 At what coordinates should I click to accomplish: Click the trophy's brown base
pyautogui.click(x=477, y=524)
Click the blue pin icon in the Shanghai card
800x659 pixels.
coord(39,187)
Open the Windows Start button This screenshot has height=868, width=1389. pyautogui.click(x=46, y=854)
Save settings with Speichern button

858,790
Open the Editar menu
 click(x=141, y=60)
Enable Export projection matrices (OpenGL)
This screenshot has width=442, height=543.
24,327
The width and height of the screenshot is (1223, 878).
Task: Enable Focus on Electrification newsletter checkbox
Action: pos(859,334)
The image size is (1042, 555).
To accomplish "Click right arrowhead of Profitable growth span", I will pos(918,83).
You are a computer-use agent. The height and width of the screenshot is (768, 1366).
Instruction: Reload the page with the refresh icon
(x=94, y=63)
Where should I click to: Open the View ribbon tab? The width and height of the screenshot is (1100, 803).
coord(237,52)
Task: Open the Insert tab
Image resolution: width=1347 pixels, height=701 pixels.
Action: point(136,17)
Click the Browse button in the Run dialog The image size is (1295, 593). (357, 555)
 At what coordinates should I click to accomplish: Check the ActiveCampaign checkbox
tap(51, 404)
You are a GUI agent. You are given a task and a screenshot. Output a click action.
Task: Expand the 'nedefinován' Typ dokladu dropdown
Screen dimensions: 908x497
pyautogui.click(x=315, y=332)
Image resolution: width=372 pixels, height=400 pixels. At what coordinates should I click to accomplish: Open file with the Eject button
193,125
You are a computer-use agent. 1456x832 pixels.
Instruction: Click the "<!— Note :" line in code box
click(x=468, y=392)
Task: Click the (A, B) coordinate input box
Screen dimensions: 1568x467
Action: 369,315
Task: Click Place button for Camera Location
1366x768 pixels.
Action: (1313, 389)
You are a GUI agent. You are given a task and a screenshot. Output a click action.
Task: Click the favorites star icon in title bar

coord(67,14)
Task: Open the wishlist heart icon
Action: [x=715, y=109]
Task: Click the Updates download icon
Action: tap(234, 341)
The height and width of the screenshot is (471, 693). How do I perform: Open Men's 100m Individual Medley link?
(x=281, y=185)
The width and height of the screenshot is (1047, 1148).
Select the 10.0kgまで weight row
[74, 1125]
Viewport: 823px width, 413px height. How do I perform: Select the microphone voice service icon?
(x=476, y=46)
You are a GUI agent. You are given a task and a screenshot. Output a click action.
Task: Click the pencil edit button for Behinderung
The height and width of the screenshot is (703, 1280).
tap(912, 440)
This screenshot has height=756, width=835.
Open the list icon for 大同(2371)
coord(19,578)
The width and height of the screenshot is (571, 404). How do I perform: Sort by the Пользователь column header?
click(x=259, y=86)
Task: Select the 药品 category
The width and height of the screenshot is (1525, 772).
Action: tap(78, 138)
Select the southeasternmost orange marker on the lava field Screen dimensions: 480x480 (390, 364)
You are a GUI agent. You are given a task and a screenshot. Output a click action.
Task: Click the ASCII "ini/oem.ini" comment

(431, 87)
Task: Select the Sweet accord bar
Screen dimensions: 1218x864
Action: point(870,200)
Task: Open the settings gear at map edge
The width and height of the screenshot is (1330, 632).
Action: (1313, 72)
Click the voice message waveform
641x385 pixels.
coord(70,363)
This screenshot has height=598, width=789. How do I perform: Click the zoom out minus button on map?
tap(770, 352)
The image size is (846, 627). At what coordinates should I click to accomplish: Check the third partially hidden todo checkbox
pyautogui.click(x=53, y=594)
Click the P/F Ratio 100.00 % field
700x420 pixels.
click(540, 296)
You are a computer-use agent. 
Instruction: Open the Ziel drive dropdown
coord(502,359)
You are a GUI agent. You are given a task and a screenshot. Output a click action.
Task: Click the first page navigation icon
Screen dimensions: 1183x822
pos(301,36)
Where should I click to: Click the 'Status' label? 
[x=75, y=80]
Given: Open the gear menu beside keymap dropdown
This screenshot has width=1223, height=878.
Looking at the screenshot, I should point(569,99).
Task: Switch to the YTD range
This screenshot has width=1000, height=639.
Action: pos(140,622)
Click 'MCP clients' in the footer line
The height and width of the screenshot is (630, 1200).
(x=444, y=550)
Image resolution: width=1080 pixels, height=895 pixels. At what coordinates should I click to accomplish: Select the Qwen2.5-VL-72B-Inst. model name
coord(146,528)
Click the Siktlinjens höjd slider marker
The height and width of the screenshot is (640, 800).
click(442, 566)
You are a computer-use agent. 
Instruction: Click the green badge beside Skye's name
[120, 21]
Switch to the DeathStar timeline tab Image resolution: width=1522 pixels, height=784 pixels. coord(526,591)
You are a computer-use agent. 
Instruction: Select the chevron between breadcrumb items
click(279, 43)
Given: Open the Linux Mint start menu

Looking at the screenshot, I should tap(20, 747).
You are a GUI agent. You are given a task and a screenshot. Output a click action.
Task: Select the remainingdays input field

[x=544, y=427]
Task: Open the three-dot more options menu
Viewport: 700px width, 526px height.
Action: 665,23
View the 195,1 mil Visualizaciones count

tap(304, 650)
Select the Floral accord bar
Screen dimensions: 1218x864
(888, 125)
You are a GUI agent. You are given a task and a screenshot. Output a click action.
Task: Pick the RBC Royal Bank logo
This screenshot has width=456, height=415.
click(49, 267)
----------------
For the listing above, print only the lines starting at the line containing "The height and width of the screenshot is (703, 1280)." and ending at the line containing "Click the P/F Ratio 100.00 % field", exactly, both included.

_Task output_
The height and width of the screenshot is (703, 1280).
tap(912, 440)
This screenshot has height=756, width=835.
Open the list icon for 大同(2371)
coord(19,578)
The width and height of the screenshot is (571, 404). How do I perform: Sort by the Пользователь column header?
click(x=259, y=86)
Task: Select the 药品 category
The width and height of the screenshot is (1525, 772).
Action: tap(78, 138)
Select the southeasternmost orange marker on the lava field Screen dimensions: 480x480 (390, 364)
You are a GUI agent. You are given a task and a screenshot. Output a click action.
Task: Click the ASCII "ini/oem.ini" comment

(431, 87)
Task: Select the Sweet accord bar
Screen dimensions: 1218x864
Action: point(870,200)
Task: Open the settings gear at map edge
The width and height of the screenshot is (1330, 632).
Action: (1313, 72)
Click the voice message waveform
641x385 pixels.
coord(70,363)
This screenshot has height=598, width=789. How do I perform: Click the zoom out minus button on map?
tap(770, 352)
The image size is (846, 627). At what coordinates should I click to accomplish: Check the third partially hidden todo checkbox
pyautogui.click(x=53, y=594)
Click the P/F Ratio 100.00 % field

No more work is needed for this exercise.